* _MATERIAL FOR THIS EXERCISE_:
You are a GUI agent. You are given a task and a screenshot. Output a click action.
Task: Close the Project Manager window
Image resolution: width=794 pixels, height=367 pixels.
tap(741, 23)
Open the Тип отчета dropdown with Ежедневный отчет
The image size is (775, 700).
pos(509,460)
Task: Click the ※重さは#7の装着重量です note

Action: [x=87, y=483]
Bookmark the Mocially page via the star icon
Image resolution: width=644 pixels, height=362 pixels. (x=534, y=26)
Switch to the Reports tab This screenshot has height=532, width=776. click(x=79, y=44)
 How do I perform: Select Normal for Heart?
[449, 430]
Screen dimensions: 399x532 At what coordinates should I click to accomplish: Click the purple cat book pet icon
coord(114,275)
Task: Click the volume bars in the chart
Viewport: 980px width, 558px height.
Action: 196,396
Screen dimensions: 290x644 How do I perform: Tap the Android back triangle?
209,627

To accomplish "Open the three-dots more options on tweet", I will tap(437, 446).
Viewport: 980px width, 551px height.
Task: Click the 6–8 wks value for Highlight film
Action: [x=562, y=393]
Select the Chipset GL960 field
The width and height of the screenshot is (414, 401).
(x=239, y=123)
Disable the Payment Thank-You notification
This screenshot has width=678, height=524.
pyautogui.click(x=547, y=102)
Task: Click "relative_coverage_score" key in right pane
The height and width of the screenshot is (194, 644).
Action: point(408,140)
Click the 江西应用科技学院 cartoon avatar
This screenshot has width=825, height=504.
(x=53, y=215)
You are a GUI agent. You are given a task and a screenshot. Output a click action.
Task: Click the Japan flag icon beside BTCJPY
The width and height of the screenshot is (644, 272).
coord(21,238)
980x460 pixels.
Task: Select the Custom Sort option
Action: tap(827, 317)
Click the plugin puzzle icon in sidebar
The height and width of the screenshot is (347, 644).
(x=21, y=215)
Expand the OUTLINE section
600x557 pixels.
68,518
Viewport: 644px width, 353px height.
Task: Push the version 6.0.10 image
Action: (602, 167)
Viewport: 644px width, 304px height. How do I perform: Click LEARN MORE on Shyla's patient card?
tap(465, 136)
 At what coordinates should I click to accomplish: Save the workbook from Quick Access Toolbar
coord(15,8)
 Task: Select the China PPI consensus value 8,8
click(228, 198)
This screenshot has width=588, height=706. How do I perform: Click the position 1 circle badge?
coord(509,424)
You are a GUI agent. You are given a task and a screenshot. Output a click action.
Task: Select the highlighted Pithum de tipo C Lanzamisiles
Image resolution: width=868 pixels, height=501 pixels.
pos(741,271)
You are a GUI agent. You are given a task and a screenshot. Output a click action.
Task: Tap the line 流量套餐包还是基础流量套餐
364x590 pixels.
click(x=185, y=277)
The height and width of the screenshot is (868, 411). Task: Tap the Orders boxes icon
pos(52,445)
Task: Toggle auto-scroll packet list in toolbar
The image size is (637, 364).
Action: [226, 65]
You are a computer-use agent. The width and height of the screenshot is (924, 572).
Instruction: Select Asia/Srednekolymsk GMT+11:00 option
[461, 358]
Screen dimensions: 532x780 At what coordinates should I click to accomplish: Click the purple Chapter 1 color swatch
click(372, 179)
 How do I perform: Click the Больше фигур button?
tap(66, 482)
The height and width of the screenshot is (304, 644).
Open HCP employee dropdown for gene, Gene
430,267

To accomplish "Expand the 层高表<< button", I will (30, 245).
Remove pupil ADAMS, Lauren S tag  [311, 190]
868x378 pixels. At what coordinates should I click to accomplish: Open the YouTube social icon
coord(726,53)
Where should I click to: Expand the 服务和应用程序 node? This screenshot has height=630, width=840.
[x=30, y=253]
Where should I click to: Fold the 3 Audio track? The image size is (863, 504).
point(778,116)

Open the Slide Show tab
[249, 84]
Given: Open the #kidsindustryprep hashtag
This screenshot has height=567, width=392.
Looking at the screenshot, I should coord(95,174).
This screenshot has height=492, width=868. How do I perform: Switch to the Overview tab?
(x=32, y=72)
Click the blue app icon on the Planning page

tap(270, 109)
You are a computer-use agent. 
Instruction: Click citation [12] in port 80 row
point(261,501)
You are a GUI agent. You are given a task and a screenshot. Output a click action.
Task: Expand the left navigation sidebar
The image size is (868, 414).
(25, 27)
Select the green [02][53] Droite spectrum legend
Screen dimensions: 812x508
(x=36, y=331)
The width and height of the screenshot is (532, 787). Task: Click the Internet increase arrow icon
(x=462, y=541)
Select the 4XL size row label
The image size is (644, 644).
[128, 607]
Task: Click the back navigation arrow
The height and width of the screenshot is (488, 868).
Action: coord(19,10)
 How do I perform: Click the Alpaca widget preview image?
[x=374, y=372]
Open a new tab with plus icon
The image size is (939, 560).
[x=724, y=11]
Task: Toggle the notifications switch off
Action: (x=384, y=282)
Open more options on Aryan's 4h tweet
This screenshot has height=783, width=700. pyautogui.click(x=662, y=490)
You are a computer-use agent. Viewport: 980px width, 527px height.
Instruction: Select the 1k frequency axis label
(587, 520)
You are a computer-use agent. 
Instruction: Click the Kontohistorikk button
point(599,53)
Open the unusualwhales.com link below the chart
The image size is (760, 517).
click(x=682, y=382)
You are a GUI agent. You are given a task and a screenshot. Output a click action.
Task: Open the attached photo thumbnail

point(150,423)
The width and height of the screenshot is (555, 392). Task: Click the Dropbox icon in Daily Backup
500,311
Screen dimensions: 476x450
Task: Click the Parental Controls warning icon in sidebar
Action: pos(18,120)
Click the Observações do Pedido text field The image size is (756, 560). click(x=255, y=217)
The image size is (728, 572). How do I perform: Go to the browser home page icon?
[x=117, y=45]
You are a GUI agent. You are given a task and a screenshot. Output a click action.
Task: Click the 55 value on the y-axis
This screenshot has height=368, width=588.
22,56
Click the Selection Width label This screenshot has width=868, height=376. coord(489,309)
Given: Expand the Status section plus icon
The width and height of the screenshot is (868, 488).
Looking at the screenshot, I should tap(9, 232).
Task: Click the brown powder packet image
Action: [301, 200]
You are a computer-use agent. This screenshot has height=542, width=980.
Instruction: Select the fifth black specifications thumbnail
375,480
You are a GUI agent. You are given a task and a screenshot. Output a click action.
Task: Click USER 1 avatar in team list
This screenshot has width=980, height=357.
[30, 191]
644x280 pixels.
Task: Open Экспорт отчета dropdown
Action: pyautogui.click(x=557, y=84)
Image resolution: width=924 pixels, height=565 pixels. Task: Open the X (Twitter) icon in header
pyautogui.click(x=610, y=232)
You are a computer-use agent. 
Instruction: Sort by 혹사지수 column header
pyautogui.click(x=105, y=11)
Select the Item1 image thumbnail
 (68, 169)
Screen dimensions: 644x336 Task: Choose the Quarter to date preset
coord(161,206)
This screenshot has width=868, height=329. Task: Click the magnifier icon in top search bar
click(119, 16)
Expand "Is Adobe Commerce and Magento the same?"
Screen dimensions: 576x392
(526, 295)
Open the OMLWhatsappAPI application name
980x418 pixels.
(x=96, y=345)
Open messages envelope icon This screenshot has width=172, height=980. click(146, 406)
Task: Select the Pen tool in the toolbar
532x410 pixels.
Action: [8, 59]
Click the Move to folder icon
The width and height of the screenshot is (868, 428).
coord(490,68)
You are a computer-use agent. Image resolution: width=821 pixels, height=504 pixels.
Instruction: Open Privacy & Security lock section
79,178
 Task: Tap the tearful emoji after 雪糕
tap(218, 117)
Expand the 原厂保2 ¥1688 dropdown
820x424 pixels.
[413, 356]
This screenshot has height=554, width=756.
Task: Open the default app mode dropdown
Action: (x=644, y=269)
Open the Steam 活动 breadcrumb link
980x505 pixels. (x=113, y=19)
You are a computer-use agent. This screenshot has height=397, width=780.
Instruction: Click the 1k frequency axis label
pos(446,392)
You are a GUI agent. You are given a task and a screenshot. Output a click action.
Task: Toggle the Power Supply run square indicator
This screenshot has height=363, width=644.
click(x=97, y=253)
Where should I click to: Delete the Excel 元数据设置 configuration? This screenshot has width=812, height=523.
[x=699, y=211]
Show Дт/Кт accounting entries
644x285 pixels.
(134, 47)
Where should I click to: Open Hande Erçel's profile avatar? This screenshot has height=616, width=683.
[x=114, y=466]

* _TASK BRIEF_: Copy all lines of the records in which the string "computer" can be found.

* _ANSWER TO THE EXERCISE_:
You are a computer-use agent. The width and height of the screenshot is (924, 572).
You are a computer-use agent. 
You are a computer-use agent. Viewport: 980px width, 527px height.
You are a computer-use agent. 
You are a computer-use agent. This screenshot has height=542, width=980.
You are a computer-use agent. 
You are a computer-use agent. Image resolution: width=821 pixels, height=504 pixels.
You are a computer-use agent. This screenshot has height=397, width=780.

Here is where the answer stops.